Top books selected by Learning How to Learners from 2016 Dec 30, 2016

05/01/2017

Cheery Friday greetings to our Learning How to Learners!

2016 Book of the Year

Elon Musk, by award winning feature writer Ashlee Vance, is our recommendation for Learning How to Learn’s book of the year. We love biographies, and this one is superb—we learn of Elon Musk’s difficult childhood, and the good and bad of the razor thin path he’s walked to success in reinventing entire industries. This is a book of great inspiration about not only humanity’s future, but your own future. Read it and be inspired about what hidden talents lie within!

Top 10 “Cheery Friday” Recommended Books for 2016

We’ve been asked which books we’ve recommended this year have been the most popular. Here’s a list:

  1. Mindshift: Break Through Obstacles to Learning and Discover Your Hidden Potential (look’s like Barb’s book, due out in April, is going to be a hit!)
  2. The Charisma Myth: How Anyone Can Master the Art and Science of Personal Magnetism
  3. Peak: Secrets from the New Science of Expertise
  4. Feeling Good: The New Mood Therapy
  5. Never Split the Difference: Negotiating As If Your Life Depended On It
  6. The Subtle Art of Not Giving a F*ck: A Counterintuitive Approach to Living a Good Life
  7. Spark: The Revolutionary New Science of Exercise and the Brain
  8. Soft-Wired: How the New Science of Brain Plasticity Can Change your Life
  9. I Forgot Something (But I Can’t Remember What it Was)
  10. How To Win Friends and Influence People

Also, if pencils counted as a book, these cool pencils would also be in the top ten: Palomino Blackwing.

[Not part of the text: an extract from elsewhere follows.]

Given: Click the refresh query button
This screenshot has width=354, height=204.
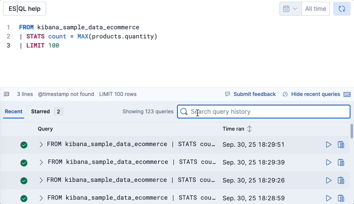Looking at the screenshot, I should pos(341,9).
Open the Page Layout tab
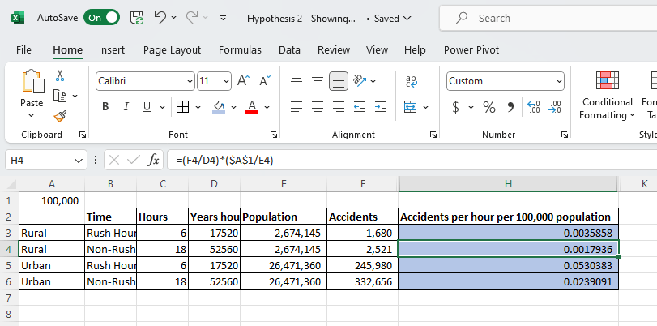 tap(172, 49)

Kevin’s “Cheery Friday” Website

The app by our Learning How to Learn course designer, Kevin Mendez, for “Cheery Friday” books has been very popular indeed, with a lot of requests for an additional Android app. To tide everyone over, Kevin has added a list of all our Learning How to Learn recommended books on his “Cheery Friday” website. If you have any comments or suggestions (or “attaboys!”) for Kevin, please email him directly at cheeryfriday@gmail.com. Download now—highly recommended!

A Fascinating Article: “One Skeptical Scientist’s Mindfulness Journey”

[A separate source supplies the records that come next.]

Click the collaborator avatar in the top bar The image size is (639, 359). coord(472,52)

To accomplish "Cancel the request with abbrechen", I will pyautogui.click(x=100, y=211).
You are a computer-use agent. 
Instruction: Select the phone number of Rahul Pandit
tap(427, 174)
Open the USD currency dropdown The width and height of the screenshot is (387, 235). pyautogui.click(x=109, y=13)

Our friend Scott Barry Kaufman, (author of Wired to Create: Unraveling the Mysteries of the Creative Mind), has written one of the most insightful articles we’ve ever read about meditation and its tradeoffs. Scott is a skeptical kind of guy, and he approaches his real world exploration of meditation and mindfulness with a nuanced understanding of tradeoffs, as well as deep background knowledge of the underlying neuroscience. Scott refers to an important new paper on creativity and what we in Learning How to Learn loosely call “the diffuse mode”: “Mind-wandering as spontaneous thought: a dynamic framework.” As great writers do, Scott’s popular article gives us a framework to understand and appreciate the important science going on in this area—and also to understand how we can put this knowledge to use in improving our own lives.

The Strange Persistence of First Languages

One of our favorite writers, cognitive scientist Julie Sedivy, has written a beautiful article in Nautilus on the value and meaning of first languages, even if they might seem to have slipped away in the presence of other, more dominant, languages. If you like learning about languages as well as learning languages, this article is not to be missed.

That’s all for this year. Best wishes for 2017 from Learning How to Learn!